Here's what Cambridge says http://dictionary.cambridge.org/define.asp?key=52049&dict=CALD


----------



## sofiastone

thanks for all your messages, why can't I use "devoir" for the beginning of the sentence?


----------



## pieanne

sofiastone said:


> thanks for all your messages, why can't I use "devoir" for the beginning of the sentence?


Please post the *whole* sentence and context, Sofia


----------



## tsimbalar

sofiastone said:


> thanks for all your messages, why can't I use "devoir" for the beginning of the sentence?



I would say that it sounds more that "need to", rather than "must", specially with the use of "only"...
"Devoir" means an obligation
"Suffire" means "it's enough with"


----------



## sofiastone

oh ok! i just had not heard of suffire before. thank you! 

Pieanne, the context:

It started with the rebirth of pop music as a youth genre, but the concerns and atttitudes of the young generation have since permeated areas that were never adolescent.

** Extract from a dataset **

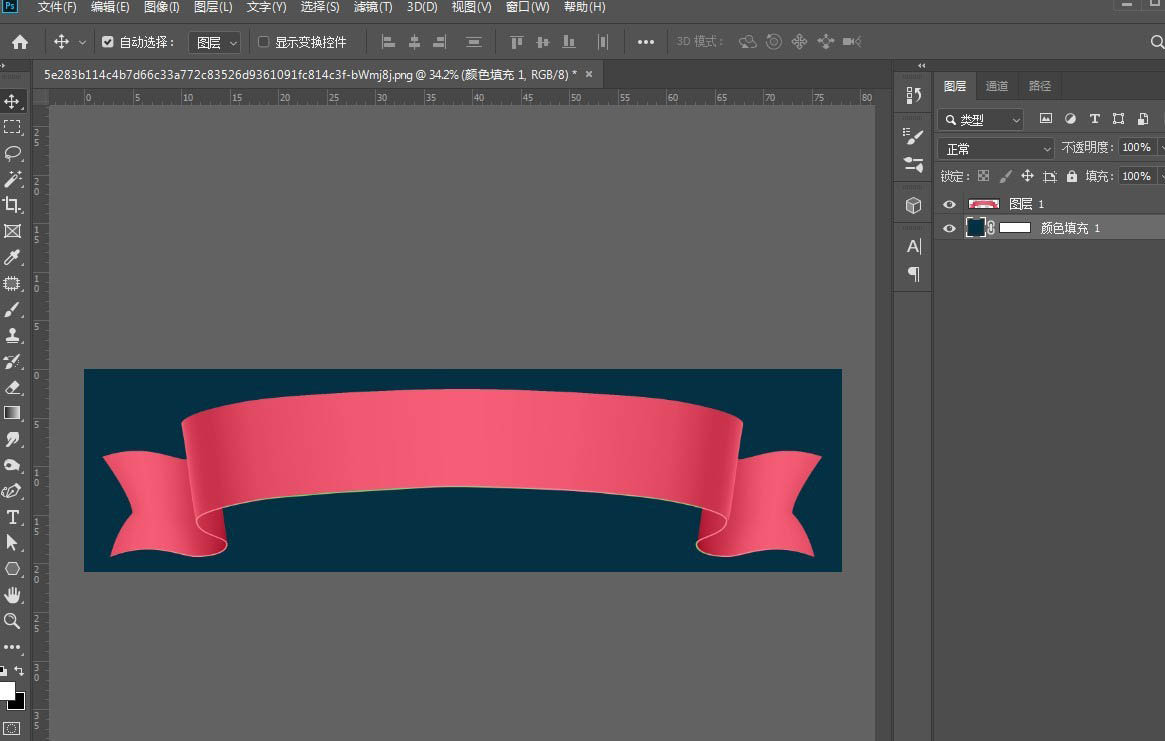
Task: Enable the 显示变换控件 checkbox
Action: click(x=264, y=42)
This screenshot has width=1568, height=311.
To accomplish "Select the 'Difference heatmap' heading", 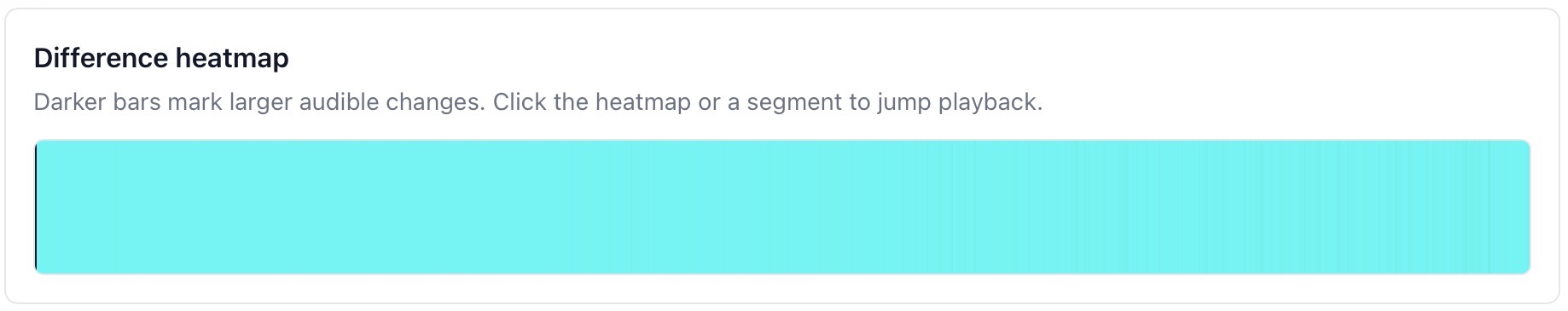I will (x=161, y=58).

One only has to think of .......

Elle a commencé la renaissance du musique pop comme un genre jeunesse, mais, depuis les soucies et les dispositions de la géneration jeunes a impregné les endroits qui n'ont jamais été adolescente.


----------



## pieanne

sofiastone said:


> It started with the rebirth of pop music as a youth genre, but the concerns and atttitudes of the young generation have since permeated areas that were never adolescent. One only has to think of .......
> 
> Elle a commencé la renaissance du musique pop comme un genre jeunesse, mais, depuis les soucies et les dispositions de la géneration jeunes a impregné les endroits qui n'ont jamais été adolescente.


 
Ca a commencé ("elle" is feminine, cannot translate an "it", unless your "it" is feminine in French) avec la renaissance *de la* musique pop comme un genre pour les jeunes, mais depuis, les souc*is*/les problèmes et les attitudes (I still have a problem translating it) de la jeune génération ont imprégné des domaines qui n'ont jamais touché aux adolescents. Il suffit de penser à/un simple coup d'oeil à ...


----------



## sofiastone

merci beaucoup pour votre aide PieAnne


----------



## polaire

pieanne said:


> Here's what Cambridge says http://dictionary.cambridge.org/define.asp?key=52049&dict=CALD




"Motif" does exist, but it's not commonly used to discuss popular music.  I'm not saying it can't be, just that one usually doesn't.  The register of "motif" seems more suited to classical music, e.g., as in  Leitmotiv.


----------



## A day in Eireann

Thank you tsimbalar for replying before I could log back on.
 
Sofiastone, here are the three options I can think of:
 
[if you were to translate it as "on doit seulement .... ": what you would actually be saying is that you have an obligation to do something, but that this something is not much. 
e.g. On doit seulement rendre les livres à la bibliothèque, on ne va pas y rester dix ans. (we only have to bring our books back, it won't take us ten years at the library). While if, you translate it by: il suffit de.... : what you mean is that not much is required for someone to.... ]
 
 
But you could opt for requérir or nécessiter, if you preferred. Twisting your sentence a bit around its axe, you’d then say: L’art britannique ne requiert (ne nécessite) qu’un simple regard (qu’une simple pensée), pour que ….
 
But suffire is more aggressive in an article, and better suited to pop music. The other two would be better in the case of fine arts, or classical music. But can be used too of course (they just seem a bit odd when you mention a desire to shock in the very same sentence). And they are a bit different : 
 
Suffire = to be enough to
e.g.: the singer screams NO and destroys a flag, you do not need any deep intelligence, or much knowledge of language and art, to guess that he is in a state of rebellion against the establishment
Requérir = to require, preferably something like a an ability or a knowledge
e.g.: you have to sense the music or the musically of the lyrics to feel the mood the singer must have been in when he wrote this and so guess at its hidden meanings. Or you need to know about the history of pop and alternative music to understand why one is a punk and one a skinhead from the choice of words or music.
Nécessiter = to require, preferably something like a skill, an instrument, a mean
e.g.: you have to have a good music ear or computer software to know the keys and notes that are being used and recognise them as pure British art of that period.


----------



## Argyll

sofiastone said:


> one only has to think of Britart, for example, whose motif has been the desire to shock, or film.....
> on doit penser de l'art britannique, par exemple, dont motif a ete le desir pour choquer ou filmer......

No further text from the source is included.